Whereupon Shelby, in a quiet way, did an audacious thing. By an odd chance the first enactment of the Legislature which reached his desk affected Tuscarora County. It was a general measure concerning marsh lands, philanthropically worded and fathered by an assemblyman from an eastern county; but its special purpose, as Shelby fathomed, was to give certain Tuscarora people a selfish advantage in a locality as familiar to him as his hand. The Swamp, as Tuscarora called it, embodied his boyhood notion of primeval nature, the one spot untamed amidst tilled and retilled commonplaceness, the last fastness and abiding-place of the unknown. Rude corduroy roads threaded the wilderness in parts, and from this Red-Sea sort of passage the lad had peered and questioned in delicious fear. Even now the man had but to shut his eyes to recall it with the senses of the boy. Cowslip, wood violet, and Jack-in-the-pulpit bloomed again, the scent of mint was in his nostrils, fairy lakes lured amidst the ferns, and the way wound through lofty halls whose wonderful pillars set foot in emerald pools and sprang in vaulting hung high with wild grape.
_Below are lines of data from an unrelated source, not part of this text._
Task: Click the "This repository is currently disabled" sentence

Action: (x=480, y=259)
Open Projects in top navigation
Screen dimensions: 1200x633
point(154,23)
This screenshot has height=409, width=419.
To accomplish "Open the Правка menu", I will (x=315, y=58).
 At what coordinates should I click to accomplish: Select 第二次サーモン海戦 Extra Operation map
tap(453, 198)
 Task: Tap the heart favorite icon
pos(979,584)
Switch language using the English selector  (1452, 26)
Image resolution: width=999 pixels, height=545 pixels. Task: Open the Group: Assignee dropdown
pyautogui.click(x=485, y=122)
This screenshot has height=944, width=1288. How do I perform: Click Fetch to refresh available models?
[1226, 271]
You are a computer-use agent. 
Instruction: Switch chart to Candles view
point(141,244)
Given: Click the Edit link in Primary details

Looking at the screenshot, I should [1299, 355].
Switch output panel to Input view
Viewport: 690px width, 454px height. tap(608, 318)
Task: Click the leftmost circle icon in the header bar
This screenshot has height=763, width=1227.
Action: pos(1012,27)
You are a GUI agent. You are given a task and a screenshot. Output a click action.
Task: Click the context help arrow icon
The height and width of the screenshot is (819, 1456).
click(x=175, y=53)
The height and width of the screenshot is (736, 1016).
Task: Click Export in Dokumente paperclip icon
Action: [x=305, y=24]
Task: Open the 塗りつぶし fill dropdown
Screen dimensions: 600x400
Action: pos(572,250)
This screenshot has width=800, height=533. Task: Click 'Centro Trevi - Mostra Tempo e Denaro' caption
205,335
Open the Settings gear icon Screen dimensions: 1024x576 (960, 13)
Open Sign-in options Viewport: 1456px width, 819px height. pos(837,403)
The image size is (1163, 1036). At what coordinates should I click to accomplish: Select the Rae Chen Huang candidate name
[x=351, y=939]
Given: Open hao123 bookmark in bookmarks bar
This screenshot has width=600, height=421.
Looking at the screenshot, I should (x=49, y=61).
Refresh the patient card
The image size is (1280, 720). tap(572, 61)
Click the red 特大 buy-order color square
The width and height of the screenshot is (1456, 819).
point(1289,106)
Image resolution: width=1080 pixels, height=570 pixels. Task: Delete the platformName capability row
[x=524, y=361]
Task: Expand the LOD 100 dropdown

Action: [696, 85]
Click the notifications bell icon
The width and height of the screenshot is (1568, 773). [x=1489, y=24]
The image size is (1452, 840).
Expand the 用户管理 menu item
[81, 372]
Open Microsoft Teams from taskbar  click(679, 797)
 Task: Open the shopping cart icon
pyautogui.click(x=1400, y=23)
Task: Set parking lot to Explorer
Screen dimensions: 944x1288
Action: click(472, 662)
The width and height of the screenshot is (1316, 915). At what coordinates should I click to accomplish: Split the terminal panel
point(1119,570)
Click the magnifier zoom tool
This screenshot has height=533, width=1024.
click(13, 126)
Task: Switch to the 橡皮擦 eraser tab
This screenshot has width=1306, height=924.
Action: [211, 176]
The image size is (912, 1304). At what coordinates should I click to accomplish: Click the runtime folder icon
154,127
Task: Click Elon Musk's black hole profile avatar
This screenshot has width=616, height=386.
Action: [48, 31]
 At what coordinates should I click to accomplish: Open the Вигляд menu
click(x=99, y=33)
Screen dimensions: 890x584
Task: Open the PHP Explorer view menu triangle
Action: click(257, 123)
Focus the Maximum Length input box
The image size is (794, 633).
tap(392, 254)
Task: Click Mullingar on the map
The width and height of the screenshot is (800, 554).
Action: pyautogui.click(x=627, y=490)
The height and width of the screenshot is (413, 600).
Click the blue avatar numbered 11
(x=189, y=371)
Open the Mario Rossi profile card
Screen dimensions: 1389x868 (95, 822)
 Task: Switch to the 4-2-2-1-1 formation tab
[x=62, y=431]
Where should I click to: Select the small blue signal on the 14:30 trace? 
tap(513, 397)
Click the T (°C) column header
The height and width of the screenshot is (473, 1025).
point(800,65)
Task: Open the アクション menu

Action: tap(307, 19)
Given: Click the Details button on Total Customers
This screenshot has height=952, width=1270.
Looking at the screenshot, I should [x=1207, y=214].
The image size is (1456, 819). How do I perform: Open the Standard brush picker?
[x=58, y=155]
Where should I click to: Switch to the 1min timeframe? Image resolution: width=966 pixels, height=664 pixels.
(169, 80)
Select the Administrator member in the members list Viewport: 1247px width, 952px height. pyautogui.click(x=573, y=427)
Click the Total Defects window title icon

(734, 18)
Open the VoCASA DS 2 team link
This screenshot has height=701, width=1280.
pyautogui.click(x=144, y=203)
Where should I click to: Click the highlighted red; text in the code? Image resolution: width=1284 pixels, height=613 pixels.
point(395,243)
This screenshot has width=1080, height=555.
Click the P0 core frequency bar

Once in those tender years he had skirted the spot by night when owls hooted, unnatural frogs boomed, will-o'-the-wisp stalked abroad, and Old Mystery held carnival; that breathless experience almost outdid the delights by day. All this issued from the phraseology of a bill—this, and something more. He held the measure a day or two and invited its sponsors, ostensible and real, to a conference. They were trained legislators, with whom he had served and fraternized, and in this matter furthered the interests of men in his native county who had backed him from the beginning of his career.